• Work instructions
Read the data below line by line and copy each one with "blue" in it.

• Extracted information

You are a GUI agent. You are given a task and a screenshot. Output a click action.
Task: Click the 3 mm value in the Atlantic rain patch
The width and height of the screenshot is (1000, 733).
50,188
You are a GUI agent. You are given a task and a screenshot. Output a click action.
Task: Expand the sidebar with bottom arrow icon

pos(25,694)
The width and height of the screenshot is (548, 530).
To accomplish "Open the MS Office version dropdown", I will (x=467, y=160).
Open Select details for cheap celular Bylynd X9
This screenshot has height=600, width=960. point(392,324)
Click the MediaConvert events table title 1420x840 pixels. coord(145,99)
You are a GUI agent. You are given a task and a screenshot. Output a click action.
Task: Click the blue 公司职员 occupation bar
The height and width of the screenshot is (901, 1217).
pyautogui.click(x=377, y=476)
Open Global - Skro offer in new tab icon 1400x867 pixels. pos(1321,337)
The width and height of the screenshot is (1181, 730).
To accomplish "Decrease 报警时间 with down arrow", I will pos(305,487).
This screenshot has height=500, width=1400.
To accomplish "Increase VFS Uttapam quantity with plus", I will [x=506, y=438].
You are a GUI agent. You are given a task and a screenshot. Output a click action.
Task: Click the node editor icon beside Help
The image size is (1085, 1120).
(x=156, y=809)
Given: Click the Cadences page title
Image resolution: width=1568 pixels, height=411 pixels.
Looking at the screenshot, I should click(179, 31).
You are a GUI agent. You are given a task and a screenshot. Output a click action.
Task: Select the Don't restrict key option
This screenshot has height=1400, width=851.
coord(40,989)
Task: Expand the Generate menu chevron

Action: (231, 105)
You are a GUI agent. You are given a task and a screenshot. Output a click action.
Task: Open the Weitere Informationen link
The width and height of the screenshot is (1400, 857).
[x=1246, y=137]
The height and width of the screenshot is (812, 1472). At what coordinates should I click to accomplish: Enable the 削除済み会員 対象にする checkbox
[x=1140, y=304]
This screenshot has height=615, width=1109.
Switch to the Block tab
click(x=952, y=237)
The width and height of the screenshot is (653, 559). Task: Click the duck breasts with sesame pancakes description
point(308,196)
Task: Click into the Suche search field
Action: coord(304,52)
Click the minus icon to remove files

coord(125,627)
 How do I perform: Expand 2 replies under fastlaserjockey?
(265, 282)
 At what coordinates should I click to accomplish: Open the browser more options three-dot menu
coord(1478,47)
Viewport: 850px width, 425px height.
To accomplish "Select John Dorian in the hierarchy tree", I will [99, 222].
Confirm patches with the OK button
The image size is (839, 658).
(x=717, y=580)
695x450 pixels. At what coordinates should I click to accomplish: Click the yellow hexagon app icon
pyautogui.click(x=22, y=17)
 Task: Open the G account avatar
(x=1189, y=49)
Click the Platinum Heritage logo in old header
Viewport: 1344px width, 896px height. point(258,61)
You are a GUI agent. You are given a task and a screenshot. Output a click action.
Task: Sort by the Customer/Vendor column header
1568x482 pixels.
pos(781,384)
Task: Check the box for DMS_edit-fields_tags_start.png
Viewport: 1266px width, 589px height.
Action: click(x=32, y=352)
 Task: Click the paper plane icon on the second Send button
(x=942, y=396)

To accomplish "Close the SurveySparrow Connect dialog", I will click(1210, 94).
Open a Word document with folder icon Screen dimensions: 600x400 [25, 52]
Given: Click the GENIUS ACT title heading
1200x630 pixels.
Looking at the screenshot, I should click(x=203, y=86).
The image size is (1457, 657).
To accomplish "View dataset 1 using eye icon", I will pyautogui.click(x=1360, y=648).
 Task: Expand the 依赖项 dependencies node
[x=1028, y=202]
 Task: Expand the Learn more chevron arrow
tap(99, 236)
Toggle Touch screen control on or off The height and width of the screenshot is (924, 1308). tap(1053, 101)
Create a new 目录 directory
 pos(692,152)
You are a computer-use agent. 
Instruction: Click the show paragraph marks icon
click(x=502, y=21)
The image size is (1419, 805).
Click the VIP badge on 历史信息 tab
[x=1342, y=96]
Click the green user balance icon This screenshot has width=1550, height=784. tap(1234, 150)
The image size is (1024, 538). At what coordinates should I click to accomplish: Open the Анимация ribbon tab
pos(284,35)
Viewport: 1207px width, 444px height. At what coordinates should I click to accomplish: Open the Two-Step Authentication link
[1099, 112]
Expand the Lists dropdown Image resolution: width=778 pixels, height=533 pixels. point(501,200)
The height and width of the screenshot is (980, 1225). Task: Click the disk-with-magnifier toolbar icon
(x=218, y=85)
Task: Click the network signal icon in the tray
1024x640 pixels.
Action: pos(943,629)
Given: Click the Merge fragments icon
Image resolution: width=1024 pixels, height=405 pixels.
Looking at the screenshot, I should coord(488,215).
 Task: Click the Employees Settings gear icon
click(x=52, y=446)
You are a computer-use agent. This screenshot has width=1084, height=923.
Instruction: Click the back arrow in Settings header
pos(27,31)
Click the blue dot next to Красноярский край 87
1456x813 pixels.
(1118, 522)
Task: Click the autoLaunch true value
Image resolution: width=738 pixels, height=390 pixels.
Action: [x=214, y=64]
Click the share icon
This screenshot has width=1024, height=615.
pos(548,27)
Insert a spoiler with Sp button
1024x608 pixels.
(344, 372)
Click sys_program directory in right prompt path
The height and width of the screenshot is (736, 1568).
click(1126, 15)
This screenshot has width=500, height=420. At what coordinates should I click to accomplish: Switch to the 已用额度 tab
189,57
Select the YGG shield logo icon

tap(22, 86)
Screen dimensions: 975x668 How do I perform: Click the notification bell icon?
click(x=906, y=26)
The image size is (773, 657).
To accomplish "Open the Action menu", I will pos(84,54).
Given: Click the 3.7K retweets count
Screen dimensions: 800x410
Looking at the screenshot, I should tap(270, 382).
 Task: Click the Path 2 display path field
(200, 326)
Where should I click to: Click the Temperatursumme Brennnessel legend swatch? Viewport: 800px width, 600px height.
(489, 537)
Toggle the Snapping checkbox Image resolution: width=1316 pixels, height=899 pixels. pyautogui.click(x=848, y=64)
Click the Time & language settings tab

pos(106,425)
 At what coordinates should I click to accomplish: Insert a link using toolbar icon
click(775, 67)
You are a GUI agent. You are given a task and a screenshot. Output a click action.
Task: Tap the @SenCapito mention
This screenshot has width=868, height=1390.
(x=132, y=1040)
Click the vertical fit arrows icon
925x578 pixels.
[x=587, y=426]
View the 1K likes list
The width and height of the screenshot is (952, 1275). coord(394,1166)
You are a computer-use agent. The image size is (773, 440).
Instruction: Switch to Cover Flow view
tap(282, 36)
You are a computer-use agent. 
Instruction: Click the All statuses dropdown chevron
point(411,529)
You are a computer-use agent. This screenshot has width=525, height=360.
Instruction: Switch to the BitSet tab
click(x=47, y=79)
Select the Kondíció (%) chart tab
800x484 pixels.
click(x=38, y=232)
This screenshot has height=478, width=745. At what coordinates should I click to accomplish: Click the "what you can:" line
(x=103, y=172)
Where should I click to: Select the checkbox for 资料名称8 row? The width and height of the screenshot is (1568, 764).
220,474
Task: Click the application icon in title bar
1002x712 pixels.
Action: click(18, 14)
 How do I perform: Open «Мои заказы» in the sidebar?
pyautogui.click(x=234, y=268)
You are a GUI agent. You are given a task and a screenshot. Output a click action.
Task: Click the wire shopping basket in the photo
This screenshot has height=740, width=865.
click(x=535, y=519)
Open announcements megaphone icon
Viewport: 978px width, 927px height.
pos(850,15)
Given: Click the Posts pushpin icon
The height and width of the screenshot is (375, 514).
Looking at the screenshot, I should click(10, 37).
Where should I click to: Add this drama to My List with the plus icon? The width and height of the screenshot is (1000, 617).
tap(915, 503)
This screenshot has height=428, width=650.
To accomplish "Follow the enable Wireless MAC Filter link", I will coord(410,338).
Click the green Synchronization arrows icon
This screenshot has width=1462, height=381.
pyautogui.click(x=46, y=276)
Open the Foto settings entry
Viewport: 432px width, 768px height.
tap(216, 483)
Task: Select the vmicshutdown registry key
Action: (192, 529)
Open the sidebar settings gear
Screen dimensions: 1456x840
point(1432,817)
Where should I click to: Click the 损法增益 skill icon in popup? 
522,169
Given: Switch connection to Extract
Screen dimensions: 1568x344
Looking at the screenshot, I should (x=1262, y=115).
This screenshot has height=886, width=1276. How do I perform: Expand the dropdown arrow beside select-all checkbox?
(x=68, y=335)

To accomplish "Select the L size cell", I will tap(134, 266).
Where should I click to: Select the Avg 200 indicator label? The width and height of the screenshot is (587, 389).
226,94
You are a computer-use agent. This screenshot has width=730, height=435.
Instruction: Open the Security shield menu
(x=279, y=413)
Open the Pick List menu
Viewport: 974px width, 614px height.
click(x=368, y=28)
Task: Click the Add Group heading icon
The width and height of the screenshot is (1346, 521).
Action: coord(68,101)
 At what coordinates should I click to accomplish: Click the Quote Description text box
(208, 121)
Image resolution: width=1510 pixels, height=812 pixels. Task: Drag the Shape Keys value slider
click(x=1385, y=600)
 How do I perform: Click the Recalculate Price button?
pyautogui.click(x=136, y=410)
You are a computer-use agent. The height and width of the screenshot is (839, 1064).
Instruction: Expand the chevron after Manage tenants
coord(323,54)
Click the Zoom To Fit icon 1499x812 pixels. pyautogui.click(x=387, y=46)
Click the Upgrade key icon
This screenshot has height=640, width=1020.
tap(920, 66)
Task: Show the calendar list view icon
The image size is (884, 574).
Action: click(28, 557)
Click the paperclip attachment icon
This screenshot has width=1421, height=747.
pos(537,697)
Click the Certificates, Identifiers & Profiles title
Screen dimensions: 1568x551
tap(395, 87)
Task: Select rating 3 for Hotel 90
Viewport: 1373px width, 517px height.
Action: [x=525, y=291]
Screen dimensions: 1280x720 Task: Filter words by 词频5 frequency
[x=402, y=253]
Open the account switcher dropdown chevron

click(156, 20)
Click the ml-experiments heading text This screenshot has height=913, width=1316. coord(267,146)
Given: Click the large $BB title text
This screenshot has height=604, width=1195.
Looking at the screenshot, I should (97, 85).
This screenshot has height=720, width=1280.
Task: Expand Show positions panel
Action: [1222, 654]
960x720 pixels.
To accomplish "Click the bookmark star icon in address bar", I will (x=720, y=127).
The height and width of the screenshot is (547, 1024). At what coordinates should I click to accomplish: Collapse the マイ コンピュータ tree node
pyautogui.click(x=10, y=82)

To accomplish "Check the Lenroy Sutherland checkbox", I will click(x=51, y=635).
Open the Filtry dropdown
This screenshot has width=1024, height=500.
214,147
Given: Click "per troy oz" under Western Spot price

• Solution for this problem
Task: Click the blue 公司职员 occupation bar
Click the blue dot next to Красноярский край 87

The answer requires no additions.